TASK INSTRUCTIONS:
Return the following from the records below: each line, word for word, starting with the line that contains "Task: Expand the Задержка delay dropdown" and going on through the line that contains "Click the Paneles panel title", with nothing outside that range.

[Data entries]
=== Section Start ===

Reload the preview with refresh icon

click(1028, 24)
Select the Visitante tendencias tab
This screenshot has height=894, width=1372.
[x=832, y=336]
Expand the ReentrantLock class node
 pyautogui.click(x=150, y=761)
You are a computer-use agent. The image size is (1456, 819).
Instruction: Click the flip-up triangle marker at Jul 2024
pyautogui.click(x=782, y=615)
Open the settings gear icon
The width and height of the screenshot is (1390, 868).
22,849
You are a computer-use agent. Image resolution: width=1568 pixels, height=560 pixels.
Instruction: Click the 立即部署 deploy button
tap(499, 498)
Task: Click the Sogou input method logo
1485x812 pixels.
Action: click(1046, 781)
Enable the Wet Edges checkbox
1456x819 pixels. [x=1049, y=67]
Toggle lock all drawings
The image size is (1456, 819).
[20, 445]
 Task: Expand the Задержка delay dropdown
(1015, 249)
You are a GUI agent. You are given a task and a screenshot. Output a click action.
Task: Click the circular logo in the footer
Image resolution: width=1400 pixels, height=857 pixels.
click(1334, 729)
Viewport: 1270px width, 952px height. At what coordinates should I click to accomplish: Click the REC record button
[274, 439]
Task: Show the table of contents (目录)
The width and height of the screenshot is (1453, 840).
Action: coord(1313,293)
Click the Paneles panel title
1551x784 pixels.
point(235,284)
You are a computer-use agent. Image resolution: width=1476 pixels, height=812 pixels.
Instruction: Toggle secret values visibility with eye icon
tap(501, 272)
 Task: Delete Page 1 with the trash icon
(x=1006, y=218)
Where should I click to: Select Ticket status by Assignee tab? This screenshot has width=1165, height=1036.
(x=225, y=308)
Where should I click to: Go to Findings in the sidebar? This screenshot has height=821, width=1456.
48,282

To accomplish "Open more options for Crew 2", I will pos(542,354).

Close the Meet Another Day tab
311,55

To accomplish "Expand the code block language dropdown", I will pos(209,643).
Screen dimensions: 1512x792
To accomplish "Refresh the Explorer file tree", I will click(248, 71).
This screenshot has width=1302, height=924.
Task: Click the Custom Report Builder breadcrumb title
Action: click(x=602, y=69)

=== Section End ===

RESPONSE FOR THIS EXERCISE:
 Task: Expand the Задержка delay dropdown
(1015, 249)
You are a GUI agent. You are given a task and a screenshot. Output a click action.
Task: Click the circular logo in the footer
Image resolution: width=1400 pixels, height=857 pixels.
click(1334, 729)
Viewport: 1270px width, 952px height. At what coordinates should I click to accomplish: Click the REC record button
[274, 439]
Task: Show the table of contents (目录)
The width and height of the screenshot is (1453, 840).
Action: coord(1313,293)
Click the Paneles panel title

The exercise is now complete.